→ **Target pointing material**
- - - - - - -

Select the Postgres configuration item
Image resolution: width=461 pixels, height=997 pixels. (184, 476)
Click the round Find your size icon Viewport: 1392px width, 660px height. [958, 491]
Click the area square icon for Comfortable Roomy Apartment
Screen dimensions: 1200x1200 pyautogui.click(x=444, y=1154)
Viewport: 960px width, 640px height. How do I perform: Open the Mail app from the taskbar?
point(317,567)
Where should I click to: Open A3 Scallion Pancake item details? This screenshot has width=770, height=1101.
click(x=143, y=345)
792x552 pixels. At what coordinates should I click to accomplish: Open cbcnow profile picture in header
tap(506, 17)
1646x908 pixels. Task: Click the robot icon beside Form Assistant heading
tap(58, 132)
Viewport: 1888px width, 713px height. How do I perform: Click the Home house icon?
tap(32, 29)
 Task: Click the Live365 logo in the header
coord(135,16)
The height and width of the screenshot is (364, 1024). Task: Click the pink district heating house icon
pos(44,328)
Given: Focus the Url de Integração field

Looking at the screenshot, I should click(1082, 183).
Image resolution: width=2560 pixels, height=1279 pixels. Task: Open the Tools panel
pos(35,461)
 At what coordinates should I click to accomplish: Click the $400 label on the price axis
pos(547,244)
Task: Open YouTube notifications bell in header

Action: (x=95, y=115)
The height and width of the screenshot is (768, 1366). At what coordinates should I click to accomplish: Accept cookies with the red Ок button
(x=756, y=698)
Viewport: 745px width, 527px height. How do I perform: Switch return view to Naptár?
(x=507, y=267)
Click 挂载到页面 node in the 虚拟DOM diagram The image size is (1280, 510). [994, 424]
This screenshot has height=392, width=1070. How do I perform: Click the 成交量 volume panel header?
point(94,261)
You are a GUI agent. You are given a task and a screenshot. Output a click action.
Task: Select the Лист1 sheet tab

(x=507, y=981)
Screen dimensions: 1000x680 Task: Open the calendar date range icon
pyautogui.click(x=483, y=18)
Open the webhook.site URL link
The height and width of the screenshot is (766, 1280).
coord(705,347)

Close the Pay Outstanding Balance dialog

- - - - - - -

→ **EXERCISE DETAILS**
Substitute "schedule" for "calendar" and write out the material from the line containing "Click 挂载到页面 node" through the end of the material, keeping everything else unchanged.

→ **PROBLEM SOLUTION**
Click 挂载到页面 node in the 虚拟DOM diagram The image size is (1280, 510). [994, 424]
This screenshot has height=392, width=1070. How do I perform: Click the 成交量 volume panel header?
point(94,261)
You are a GUI agent. You are given a task and a screenshot. Output a click action.
Task: Select the Лист1 sheet tab

(x=507, y=981)
Screen dimensions: 1000x680 Task: Open the schedule date range icon
pyautogui.click(x=483, y=18)
Open the webhook.site URL link
The height and width of the screenshot is (766, 1280).
coord(705,347)

Close the Pay Outstanding Balance dialog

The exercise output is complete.